=== Required work ===
[a] Please extract the stretch from "Global warming's sooty" through "getting any better." in the blog page, copying it word for word.
[b] According to the blog page, what did the UN make the centerpiece of World Environment Day?

=== Source passage ===
....................

Saturday, June 07, 2003

Global warming worse than feared

So proclaims New Scientist this week. Essentially, the argument put forward at a climate workshop in Berlin this week is that the particles in the atmosphere that block the sun's radiation have been much more effective that previously thought. As a result, the "real" global warming due to carbon dioxide and other gases has been much greater than we thought before. As levels of aerosols decline but greenhouse gas emissions continue to rise, temperatures will soar.

Which is great news for armageddon watchers, who have probably become a bit disappointed at the declining reaction to their threats of mass extinction if we fail to cut back on greenhouse gas emissions. Yet, there are an awful lot of assumptions made to get to the conclusion that temperature change is going to be this severe. Which makes this science a case of seeing what you want to see.

Global warming's sooty smokescreen revealed, New Scientist, 4 June 2003

Water crisis? What water crisis?

Today, I'm chairing a discussion on water access in the developing world, organised by the charity WORLDWrite. The discussion will be very topical, given that last Thursday was World Environment Day, and the UN made water access the centrepiece of the day.

There is a very conservative streak running through discussion of water access. Discussions invariably state that the world is using too much water and that many of the current sources of water are running out fast, particularly groundwater supplies in many rapidly expanding urban areas. In other parts of the world, water provision has never been good and isn't getting any better.

Yet, there is no absolute shortage of water in the world. How can there be, when two-thirds of the planet is covered in it? Nor is there any technical difficulty in getting clean water to people. All sorts of projects, big and small, show that water can be moved, collected, purified and desalinated, depending on the needs of the area concerned. The barrier is invariably poverty - or, at least, it has been up until now.

....................

=== Source material ===
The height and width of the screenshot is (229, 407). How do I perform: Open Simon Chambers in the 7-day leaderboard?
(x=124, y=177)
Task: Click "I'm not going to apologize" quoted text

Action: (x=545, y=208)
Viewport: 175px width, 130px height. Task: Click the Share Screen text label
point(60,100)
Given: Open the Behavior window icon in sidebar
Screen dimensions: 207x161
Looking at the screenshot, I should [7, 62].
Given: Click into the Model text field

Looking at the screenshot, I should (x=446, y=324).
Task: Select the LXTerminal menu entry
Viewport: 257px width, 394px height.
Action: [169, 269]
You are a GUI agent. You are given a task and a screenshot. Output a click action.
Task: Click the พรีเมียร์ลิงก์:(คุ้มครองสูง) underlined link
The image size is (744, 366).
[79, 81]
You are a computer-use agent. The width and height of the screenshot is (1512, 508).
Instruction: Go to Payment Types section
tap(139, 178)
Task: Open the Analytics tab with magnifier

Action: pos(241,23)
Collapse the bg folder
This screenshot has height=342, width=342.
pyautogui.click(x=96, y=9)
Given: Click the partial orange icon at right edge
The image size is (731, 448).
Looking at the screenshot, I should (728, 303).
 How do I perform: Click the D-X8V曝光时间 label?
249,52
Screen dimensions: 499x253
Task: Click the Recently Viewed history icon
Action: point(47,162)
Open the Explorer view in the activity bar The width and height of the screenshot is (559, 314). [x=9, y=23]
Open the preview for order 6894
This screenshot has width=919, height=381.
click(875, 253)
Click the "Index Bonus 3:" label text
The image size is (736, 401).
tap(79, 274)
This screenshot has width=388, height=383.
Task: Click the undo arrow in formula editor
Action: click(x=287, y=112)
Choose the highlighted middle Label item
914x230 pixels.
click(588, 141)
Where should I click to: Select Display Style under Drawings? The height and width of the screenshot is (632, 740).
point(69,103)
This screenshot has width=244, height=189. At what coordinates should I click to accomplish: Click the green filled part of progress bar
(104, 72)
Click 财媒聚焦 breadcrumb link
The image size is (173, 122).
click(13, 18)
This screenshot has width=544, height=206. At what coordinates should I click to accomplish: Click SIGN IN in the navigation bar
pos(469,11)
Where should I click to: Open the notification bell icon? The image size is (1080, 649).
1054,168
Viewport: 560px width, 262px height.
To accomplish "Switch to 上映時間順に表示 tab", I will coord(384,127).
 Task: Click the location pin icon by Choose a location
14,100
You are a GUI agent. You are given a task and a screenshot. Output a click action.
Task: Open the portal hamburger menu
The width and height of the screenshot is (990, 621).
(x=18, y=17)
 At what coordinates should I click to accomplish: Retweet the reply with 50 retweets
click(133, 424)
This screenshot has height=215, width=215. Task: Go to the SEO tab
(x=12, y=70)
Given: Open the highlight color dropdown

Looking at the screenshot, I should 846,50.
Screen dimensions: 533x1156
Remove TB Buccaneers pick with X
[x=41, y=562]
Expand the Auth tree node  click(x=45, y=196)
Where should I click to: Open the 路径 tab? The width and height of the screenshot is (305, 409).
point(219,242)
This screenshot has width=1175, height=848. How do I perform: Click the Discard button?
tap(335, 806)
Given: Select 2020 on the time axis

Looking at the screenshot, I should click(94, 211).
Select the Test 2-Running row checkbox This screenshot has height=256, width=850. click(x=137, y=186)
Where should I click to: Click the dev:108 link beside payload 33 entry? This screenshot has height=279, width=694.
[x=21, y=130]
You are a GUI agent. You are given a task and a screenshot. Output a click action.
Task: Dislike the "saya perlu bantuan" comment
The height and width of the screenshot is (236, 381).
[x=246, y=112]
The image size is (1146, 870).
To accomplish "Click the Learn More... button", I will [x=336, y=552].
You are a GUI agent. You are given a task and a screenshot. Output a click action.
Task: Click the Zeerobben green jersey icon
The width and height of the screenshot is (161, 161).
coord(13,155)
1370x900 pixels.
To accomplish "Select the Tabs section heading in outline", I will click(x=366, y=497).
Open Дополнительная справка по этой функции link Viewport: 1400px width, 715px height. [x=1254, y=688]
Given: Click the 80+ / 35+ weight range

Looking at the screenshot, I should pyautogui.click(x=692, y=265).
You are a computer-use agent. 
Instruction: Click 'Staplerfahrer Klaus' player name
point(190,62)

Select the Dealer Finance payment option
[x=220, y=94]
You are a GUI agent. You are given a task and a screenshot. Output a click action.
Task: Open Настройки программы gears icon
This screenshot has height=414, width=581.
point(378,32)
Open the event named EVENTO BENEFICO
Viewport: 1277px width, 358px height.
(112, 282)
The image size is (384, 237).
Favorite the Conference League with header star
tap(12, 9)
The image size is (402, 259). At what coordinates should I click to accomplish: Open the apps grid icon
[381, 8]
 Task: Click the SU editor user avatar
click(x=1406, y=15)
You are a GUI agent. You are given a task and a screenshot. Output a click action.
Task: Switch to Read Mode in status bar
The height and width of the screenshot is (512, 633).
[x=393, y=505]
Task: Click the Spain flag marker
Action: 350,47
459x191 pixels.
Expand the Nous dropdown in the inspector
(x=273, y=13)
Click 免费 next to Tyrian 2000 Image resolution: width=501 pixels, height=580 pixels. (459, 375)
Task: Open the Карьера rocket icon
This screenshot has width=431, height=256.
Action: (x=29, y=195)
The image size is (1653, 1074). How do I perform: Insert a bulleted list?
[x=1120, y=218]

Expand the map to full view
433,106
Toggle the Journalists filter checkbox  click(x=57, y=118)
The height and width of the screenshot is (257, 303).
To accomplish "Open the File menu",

....................

=== Solutions in order ===
[a]
Global warming's sooty smokescreen revealed, New Scientist, 4 June 2003

Water crisis? What water crisis?

Today, I'm chairing a discussion on water access in the developing world, organised by the charity WORLDWrite. The discussion will be very topical, given that last Thursday was World Environment Day, and the UN made water access the centrepiece of the day.

There is a very conservative streak running through discussion of water access. Discussions invariably state that the world is using too much water and that many of the current sources of water are running out fast, particularly groundwater supplies in many rapidly expanding urban areas. In other parts of the world, water provision has never been good and isn't getting any better.

[b] Water access.